第24話 持ちつ持たれつ?(改稿第2版)

 時間は遡り、リリアの元から逃げるように旅立ったクロードがエルフ種族のシルフィーと出会い、暫らくたったころのこと。

 はぁ~。

 私の口からため息が漏れる。

 ギルドの所属する冒険者達の誰からも相手にされなくなり、諦めて死ぬために滅んだ故郷の村へ向かっていたのに、なんで私は居辛くなったこの町に戻ってきてるんだろう……。

 本当に人生、何が起こるかわからない。

 この町に戻ってくる原因を作った当人は、今はギルドの買い取り所でモンスターのドロップ品やモンスターから剥ぎ取った素材を買い取ってもらっている。

 出会ったころに比べれば、冒険者として立派になりつつあるけど、まだまだ心配の種は尽きない。

 私は目立たないように、ローブのフードを目深に被りながらも冒険者ギルドに併設されたフードコートから彼の後ろ姿を眺めている。

 なんか良いな、こういうの……。

 彼と出会って、初めて夜を共にしてから一月。

 今では昼間は私が剣術や魔法、対人戦闘、対モンスター戦、魔力鍛錬、モンスター解体術等々、冒険に必要なイロハを教えている。

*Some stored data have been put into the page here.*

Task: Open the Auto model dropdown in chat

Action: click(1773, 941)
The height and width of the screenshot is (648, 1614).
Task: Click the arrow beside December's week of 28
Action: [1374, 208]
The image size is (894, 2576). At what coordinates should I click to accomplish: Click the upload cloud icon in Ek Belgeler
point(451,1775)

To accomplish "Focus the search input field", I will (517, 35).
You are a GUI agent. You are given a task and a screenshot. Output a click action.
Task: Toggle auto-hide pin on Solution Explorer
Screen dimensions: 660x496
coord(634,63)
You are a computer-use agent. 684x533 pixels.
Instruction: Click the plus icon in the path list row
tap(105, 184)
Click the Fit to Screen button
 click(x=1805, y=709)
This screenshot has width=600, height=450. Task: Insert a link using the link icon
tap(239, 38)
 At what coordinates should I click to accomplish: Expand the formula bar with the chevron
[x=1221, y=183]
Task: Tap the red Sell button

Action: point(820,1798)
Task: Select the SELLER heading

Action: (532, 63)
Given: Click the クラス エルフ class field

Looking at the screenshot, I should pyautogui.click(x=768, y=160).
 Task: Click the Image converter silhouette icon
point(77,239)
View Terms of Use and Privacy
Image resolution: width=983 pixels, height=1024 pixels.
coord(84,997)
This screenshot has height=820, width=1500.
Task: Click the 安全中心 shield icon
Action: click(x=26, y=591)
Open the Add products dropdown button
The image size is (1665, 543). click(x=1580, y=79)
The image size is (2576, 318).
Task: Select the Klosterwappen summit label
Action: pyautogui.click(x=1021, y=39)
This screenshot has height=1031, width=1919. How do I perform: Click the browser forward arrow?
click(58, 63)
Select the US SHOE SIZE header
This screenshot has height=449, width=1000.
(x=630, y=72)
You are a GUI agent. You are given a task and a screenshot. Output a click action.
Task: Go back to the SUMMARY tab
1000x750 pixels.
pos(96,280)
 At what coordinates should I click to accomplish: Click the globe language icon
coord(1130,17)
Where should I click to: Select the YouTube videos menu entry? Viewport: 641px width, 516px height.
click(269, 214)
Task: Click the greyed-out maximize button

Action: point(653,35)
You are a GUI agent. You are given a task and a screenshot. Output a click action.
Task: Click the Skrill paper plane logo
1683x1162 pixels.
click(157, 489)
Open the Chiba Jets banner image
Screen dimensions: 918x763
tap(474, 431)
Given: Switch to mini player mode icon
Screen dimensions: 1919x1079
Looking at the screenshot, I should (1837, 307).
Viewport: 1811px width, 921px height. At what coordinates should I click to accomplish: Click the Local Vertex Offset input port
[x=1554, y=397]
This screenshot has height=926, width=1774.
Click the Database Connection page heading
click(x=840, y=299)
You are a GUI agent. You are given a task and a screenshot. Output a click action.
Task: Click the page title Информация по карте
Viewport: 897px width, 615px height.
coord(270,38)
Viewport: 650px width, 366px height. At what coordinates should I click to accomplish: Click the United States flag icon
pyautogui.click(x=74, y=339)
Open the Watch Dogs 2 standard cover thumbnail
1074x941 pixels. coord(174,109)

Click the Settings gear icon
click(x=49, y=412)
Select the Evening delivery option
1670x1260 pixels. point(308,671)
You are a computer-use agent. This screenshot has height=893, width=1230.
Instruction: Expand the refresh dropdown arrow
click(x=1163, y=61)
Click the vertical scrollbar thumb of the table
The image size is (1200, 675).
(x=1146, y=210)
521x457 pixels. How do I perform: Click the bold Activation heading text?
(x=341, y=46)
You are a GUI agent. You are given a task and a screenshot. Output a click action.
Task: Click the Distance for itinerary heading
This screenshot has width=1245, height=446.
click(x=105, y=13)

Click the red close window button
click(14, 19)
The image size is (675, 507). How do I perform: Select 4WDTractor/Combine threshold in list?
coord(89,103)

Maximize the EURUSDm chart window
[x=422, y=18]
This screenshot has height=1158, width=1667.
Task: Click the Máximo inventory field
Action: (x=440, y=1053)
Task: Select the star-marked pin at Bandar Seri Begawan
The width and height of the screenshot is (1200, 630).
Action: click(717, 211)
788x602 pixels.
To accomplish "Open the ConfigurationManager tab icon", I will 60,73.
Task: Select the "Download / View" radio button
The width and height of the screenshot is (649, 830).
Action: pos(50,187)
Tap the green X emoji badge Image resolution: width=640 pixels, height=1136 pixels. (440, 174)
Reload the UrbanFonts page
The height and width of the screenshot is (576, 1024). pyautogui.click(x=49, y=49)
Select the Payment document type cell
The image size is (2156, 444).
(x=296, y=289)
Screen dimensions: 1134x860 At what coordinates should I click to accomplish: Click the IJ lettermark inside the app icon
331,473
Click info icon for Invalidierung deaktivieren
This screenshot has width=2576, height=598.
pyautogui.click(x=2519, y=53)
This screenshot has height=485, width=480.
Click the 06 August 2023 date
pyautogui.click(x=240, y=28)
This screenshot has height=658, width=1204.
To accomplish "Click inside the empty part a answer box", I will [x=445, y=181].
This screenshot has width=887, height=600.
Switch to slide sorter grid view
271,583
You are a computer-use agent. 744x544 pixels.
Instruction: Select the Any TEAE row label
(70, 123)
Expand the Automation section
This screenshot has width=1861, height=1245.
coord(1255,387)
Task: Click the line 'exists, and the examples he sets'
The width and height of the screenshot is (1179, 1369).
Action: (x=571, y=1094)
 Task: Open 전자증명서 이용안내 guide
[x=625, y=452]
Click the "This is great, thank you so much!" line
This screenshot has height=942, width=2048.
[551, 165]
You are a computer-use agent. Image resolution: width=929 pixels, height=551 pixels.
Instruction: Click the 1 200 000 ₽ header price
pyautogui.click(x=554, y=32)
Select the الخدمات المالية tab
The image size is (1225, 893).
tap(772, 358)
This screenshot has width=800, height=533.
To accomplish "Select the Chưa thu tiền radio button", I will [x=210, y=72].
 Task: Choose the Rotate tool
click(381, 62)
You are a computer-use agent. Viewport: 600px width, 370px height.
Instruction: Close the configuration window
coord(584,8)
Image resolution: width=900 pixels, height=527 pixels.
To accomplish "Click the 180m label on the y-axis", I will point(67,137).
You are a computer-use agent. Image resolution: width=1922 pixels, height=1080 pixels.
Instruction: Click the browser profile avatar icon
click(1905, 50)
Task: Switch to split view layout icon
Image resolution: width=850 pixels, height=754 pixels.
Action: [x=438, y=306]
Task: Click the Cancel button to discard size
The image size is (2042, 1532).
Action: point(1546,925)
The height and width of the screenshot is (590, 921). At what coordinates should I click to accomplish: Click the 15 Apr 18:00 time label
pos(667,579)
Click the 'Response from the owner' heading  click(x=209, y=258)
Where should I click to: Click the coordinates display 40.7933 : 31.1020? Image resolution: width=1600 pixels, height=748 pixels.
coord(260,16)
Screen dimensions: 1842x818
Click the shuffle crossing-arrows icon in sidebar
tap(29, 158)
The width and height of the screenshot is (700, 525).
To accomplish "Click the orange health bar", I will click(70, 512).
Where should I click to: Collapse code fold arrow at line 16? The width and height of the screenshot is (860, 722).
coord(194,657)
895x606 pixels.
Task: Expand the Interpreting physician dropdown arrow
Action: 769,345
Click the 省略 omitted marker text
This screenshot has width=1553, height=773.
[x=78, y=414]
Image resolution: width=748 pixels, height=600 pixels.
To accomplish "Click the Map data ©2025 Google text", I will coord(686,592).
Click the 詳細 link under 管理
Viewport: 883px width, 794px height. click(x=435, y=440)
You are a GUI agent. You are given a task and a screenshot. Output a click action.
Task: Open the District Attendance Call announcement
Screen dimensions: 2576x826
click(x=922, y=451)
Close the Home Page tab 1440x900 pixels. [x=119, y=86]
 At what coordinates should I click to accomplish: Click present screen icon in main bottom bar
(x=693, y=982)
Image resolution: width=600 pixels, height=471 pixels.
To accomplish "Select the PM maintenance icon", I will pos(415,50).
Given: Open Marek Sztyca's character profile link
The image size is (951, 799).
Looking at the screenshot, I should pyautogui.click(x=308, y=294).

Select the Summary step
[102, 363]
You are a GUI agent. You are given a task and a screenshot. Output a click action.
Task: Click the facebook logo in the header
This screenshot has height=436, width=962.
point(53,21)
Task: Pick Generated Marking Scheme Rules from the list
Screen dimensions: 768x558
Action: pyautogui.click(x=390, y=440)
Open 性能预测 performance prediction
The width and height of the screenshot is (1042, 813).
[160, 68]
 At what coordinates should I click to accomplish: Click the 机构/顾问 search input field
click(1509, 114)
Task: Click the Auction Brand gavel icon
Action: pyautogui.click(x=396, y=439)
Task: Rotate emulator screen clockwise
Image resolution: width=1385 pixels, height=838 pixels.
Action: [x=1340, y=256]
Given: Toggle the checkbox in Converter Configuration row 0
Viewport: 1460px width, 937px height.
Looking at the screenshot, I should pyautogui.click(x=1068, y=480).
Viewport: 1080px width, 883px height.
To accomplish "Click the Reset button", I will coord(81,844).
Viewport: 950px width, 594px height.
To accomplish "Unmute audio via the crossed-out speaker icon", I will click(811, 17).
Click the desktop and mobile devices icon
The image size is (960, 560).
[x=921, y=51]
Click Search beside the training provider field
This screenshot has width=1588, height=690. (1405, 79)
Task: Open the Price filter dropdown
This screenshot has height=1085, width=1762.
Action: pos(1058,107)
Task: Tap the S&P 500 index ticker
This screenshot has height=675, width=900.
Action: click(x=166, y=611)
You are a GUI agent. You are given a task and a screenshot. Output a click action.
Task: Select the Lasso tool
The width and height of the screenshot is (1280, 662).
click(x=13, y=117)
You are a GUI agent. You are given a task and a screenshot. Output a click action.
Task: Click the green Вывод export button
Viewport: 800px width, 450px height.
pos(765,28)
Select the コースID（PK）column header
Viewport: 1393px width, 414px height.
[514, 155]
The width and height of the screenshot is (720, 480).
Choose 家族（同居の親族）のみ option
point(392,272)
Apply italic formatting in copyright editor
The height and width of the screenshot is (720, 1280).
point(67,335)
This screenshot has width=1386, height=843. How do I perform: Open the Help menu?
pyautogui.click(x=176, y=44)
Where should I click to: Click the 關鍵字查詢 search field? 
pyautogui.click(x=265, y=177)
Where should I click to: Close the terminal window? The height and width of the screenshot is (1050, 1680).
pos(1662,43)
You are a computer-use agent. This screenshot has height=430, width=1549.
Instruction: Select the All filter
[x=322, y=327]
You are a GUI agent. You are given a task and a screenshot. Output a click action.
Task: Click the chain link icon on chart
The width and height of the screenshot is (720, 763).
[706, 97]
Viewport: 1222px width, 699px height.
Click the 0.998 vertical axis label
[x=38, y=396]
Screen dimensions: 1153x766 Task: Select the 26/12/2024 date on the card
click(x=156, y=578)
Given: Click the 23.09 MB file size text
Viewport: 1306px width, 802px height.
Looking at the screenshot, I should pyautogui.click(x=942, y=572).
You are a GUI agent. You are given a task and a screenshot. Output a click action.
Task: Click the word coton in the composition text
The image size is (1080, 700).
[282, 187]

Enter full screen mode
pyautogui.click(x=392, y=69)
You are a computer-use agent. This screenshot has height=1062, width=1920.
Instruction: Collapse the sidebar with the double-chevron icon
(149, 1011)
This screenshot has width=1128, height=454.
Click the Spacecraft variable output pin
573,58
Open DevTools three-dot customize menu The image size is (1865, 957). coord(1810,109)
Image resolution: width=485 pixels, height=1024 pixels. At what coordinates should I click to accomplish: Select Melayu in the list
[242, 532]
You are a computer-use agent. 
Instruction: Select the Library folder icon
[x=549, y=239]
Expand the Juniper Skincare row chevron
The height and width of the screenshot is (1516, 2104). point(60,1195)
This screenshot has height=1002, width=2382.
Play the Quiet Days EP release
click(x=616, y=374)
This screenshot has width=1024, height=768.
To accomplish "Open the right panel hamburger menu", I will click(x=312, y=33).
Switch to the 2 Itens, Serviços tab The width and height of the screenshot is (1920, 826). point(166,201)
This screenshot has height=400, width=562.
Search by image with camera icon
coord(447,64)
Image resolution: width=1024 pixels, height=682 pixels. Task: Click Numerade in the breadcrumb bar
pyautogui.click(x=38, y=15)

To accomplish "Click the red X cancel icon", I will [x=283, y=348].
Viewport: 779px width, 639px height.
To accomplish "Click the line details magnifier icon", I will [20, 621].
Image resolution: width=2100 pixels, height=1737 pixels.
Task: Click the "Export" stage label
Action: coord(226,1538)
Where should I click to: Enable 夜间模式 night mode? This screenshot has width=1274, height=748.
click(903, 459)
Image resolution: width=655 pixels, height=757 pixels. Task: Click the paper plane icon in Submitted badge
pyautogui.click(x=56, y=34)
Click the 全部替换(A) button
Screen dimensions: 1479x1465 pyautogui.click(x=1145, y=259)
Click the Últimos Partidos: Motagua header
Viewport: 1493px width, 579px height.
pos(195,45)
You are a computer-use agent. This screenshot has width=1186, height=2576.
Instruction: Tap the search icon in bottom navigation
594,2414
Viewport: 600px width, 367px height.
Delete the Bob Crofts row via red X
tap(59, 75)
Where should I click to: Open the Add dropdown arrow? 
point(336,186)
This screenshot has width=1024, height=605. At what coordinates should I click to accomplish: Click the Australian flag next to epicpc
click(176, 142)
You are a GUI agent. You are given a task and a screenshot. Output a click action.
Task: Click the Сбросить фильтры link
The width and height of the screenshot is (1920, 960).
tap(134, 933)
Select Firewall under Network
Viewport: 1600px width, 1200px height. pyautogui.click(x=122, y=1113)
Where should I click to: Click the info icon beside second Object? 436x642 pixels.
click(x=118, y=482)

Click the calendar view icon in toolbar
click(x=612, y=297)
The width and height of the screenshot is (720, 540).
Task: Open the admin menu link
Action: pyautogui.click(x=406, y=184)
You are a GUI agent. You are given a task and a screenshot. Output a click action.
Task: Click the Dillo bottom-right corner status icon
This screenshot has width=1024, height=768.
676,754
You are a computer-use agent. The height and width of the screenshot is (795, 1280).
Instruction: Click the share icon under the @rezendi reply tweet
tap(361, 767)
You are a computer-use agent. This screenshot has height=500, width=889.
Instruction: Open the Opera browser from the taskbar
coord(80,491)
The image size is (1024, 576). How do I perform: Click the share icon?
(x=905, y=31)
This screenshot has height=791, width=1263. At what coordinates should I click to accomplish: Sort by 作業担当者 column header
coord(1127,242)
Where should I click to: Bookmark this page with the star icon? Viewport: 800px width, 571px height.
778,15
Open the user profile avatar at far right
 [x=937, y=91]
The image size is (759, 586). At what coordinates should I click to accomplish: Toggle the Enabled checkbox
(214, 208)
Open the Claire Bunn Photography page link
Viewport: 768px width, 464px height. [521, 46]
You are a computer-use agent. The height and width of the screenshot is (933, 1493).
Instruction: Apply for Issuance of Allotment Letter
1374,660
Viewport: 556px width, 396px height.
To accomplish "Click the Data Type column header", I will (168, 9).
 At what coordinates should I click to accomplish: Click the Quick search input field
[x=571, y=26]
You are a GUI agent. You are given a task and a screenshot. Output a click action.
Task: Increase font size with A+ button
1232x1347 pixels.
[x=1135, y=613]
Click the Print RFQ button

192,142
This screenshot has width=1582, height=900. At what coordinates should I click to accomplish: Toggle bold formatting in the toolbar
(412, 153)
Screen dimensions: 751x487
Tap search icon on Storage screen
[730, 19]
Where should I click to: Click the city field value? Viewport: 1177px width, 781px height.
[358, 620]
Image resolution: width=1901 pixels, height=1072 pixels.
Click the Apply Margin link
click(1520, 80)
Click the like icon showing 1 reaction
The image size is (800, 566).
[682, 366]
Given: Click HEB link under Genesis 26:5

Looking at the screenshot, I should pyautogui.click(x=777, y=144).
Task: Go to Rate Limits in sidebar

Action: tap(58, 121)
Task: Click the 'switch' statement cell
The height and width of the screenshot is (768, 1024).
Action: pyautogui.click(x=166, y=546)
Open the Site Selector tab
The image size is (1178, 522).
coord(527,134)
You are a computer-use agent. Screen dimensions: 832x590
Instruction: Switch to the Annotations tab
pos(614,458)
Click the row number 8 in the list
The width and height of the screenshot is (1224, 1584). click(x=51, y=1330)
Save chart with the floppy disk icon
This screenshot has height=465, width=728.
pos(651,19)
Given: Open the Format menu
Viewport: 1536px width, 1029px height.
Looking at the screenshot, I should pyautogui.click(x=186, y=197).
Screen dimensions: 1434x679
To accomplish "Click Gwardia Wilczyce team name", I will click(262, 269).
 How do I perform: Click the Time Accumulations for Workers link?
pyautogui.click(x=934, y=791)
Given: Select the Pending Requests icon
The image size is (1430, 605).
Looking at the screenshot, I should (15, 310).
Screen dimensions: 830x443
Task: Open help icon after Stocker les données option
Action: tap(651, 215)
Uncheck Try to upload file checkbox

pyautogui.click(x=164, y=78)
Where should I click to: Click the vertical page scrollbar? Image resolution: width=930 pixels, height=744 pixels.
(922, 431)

 夜は彼に私の呪いを押さえてもらうために抱いてもらう日々だ。

 まあ、俗にいう持ちつ持たれつ?ていうのかな。

 私にとって、夢にまで描いた甘い日常をクロード君はもたらしてくれた。

 だから、今とっても幸せ、な、ん、だけど……。

 あ、あれ?

 よくよく考えたら、これってクロード君一人得なんじゃ……。

 うわぁ~ん。

 何が持ちつ持たれつなのよぉ。

 冒険者としての技能も心も身体も全部全部、クロード君に差し出しちゃってるよ!?

 クロード君に捨てられちゃったら、私、邪竜化一直線不幸一直線じゃない?

 そんな風にフードコートで一人身悶えしていると彼が戻ってきた。

 「フィー、お待たせ」

 「お、お疲れ様、クロード君」

 「顔が赤いけど、どうかした?」

 「う、ううん、なんでもないよ。ただクロード君がいてくれて幸せだなぁって思ってただけ」

 「フィーは、またそうやって揶揄からかうんだから」

 はにかむクロード君の顔を見ながら、私は初めてクロード君と交わった次の日の事を,クロード君と私の運命が変わった日の事を思い出していた……。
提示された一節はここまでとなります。